After working together to save our belongings from the pouring rain we stayed awake and began to converse about our feelings. Holding each other close we cried and expressed the unconditional love we have for each other. We were barely halfway through our trip, but it didn't take long to recognize there was no other person we would rather journey through life with. That night was one of the best moments in my life. I would even say it was the first time I ever truly felt love.

After three weeks we returned to the U.S. where we live together in New Haven, Connecticut. My partner is a visiting research scientist at Yale University and I work in communications at a local arts agency. Our coworkers and friends cheered with excitement for our new future together.

We made our first appearance as fiancés at a Beyoncé themed birthday party (no, we were not the hosts). It was January so everyone was still high on the surprise album. It was here that the dreaded questions started happening, Did you pick a date? How did it happen? Tell me everything!

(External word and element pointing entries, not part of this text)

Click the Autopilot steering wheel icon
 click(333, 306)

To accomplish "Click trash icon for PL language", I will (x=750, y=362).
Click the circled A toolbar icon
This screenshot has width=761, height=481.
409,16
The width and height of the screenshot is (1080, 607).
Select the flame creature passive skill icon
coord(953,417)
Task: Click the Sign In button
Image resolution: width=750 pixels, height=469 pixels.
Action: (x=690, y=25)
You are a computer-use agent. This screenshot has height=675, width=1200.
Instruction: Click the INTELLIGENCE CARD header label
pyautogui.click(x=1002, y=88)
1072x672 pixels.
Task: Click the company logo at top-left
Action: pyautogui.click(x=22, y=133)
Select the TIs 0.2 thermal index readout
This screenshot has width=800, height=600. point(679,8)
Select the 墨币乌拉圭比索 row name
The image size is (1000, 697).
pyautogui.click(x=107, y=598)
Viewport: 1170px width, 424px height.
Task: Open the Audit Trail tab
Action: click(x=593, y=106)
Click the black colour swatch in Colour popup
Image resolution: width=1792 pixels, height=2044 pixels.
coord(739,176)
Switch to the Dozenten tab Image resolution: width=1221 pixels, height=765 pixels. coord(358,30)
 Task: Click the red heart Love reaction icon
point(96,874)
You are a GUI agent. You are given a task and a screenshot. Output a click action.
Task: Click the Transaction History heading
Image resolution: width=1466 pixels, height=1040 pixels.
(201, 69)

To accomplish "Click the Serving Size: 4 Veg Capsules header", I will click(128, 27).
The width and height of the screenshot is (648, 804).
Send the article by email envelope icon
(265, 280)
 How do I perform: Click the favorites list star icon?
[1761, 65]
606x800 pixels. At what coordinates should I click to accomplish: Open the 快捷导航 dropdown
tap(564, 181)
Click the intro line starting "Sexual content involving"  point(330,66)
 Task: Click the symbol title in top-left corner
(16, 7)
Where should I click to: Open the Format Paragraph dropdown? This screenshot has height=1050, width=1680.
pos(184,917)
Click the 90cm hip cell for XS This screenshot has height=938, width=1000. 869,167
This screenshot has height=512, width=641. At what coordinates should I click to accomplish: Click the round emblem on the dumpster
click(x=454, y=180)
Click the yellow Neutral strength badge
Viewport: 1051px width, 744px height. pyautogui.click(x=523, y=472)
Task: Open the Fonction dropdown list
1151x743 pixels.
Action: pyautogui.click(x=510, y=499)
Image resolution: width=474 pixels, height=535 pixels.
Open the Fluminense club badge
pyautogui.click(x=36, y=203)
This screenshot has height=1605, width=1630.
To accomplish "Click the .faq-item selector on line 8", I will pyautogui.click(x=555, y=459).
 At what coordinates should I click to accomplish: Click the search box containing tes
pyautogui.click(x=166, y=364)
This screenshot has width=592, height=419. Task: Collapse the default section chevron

Normally this type of excitement is expected of close friends and family. As close relatives they have been there through the bad breakups, the hookups and the first date. But the people poking for juicy details we barely knew them. Nevertheless, the bride inside told everyone the story. We're engaged!

The next few weeks were just like the Beyoncé party only new conversations had developed. Suddenly people were offering advice about where to get married and suggesting party planners and photographers for wedding photos. The new questions were, "What's the theme? Are you going to share the news on Facebook? Do I get to give a toast?" It always ended with, "This is going to be so fun!"

The original joy I had telling the story of that rainy night in the tent suddenly felt empty. I started to wish I never told anyone what my partner and I discussed on that rainy night. The continued questions about the ceremony started to feel like pressure. With every question I thought, Wow. I have to create a perfect wedding for everyone else.

At the height of my engagement my first art show as a curator, Once In A Lifetime opened at my office gallery. It was a huge success that brought in a nice amount of press and a variety of locals to the reception. At an after party at a nearby bar called, Ordinary I celebrated with specialty cocktails inspired by the exhibition and music by my friend Brian Kiss. Everyone was celebrating the David Byrne inspired exhibition and it felt good to be amongst friends. The love in the room made me feel as if the bride inside could plan a great celebration like this. I even revealed to a friend some themes I had been thinking about.

As the weeks went on I still had no concrete ideas for the wedding. I was too busy breaking the news to my family. Unlike the first announcement, I did not receive the same hugs and congratulations. None of my closest relatives asked the questions the others did. Most of them never addressed the news. Being from a black Christian family I certainly was not expecting the same reaction, but I was hoping for at least a blessing. Suddenly, I was missing the excitement.

My family's reactions did give me a look at how my wedding would turn out. In the end, it would be me with a few of my friends celebrating like we did after the art opening. My family would not be there and with my partner being from Brazil, his friends and family wouldn't be there either.

Then everything clicked. I realized that my wedding was not an art show or a family reunion. I am not planning an event for the community or waiting for an approval; I am starting my future. This was the start of the life I dreamed of and it truly began that rainy night on the beach in Paraty, Rio de Janeiro. That was the wedding I wanted all along. There was no drama, no unnecessary speeches or awkward conversation, no overspending, no themes and no rings. We were in a landscape paradise and the most important guests were in attendance. That is what love is.

In the end, we landed on the decision of having a private ceremony -- the grand idea my partner had from the beginning. Unsure of how to begin the process we went to City Hall to obtain our marriage license and get more information.

The receptionist at City Hall told us we had about two months to have a ceremony before the license is considered void and we would have to start over. She then offered us to have our ceremony right there. We looked at each other and agreed.

On Earth Day, April 22, 2014, I married my partner for life. We celebrated with champagne and a hearty lunch at a nearby bistro. Like the night in Brazil and as most of our life will be together, it was simple, romantic and just the two of us. I couldn't have asked for a better way to start my journey with the love of my life.